Let [math]X[/math] and [math]Y[/math] be independent random variables defined

on the space [math]\Omega[/math], with density functions [math]f_X[/math] and [math]f_Y[/math], respectively. Suppose that [math]Z = X + Y[/math]. Find the density [math]f_Z[/math] of [math]Z[/math] if

• [[math]] f_X(x) = f_Y(x) = \left \{ \begin{array}{ll} 1/2, & \;\mbox{if $-1 \leq x \leq +1,$} \\ 0, & \;\mbox{otherwise.} \end{array} \right. [[/math]]
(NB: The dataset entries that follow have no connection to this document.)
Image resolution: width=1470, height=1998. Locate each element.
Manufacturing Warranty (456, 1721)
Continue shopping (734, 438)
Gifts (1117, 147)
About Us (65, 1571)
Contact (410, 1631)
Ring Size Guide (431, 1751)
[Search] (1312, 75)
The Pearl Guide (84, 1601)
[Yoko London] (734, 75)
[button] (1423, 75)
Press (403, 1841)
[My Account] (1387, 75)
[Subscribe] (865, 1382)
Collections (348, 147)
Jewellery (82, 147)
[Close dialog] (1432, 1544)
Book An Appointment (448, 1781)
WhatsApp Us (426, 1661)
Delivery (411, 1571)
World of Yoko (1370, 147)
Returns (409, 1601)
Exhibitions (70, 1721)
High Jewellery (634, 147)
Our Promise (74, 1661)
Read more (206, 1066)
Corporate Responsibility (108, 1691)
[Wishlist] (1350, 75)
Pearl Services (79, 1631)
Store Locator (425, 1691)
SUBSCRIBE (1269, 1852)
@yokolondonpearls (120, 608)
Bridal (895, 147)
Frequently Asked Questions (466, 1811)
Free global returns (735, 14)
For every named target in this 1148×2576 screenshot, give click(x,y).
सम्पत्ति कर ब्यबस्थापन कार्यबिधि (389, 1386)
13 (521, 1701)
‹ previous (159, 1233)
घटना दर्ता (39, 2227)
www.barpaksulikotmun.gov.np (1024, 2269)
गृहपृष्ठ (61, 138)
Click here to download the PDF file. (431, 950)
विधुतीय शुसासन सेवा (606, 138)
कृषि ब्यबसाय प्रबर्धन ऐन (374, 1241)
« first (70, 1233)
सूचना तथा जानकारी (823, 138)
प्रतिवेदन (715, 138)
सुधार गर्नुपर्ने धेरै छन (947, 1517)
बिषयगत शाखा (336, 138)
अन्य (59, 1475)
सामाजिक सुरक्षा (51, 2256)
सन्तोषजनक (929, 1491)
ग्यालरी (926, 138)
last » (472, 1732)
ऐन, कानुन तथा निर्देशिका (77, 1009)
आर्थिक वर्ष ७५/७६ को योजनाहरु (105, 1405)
• [[math]] f_X(x) = f_Y(x) = \left \{ \begin{array}{ll} 1/2, & \;\mbox{if $3 \leq x \leq 5,$} \\ 0, & \;\mbox{otherwise.} \end{array} \right. [[/math]]
• [[math]] f_X(x) = \left \{ \begin{array}{ll} 1/2, & \;\mbox{if $-1 \leq x \leq 1,$} \\ 0, & \;\mbox{otherwise.} \end{array} \right. [[/math]]
  \smallskip
  [[math]] f_Y(x) = \left \{ \begin{array}{ll} 1/2, & \;\mbox{if $3 \leq x \leq 5,$} \\ 0, & \;\mbox{otherwise.} \end{array} \right. [[/math]]
• What can you say about the set [math]E = \{\,z : f_Z(z) \gt 0\,\}[/math] in each case?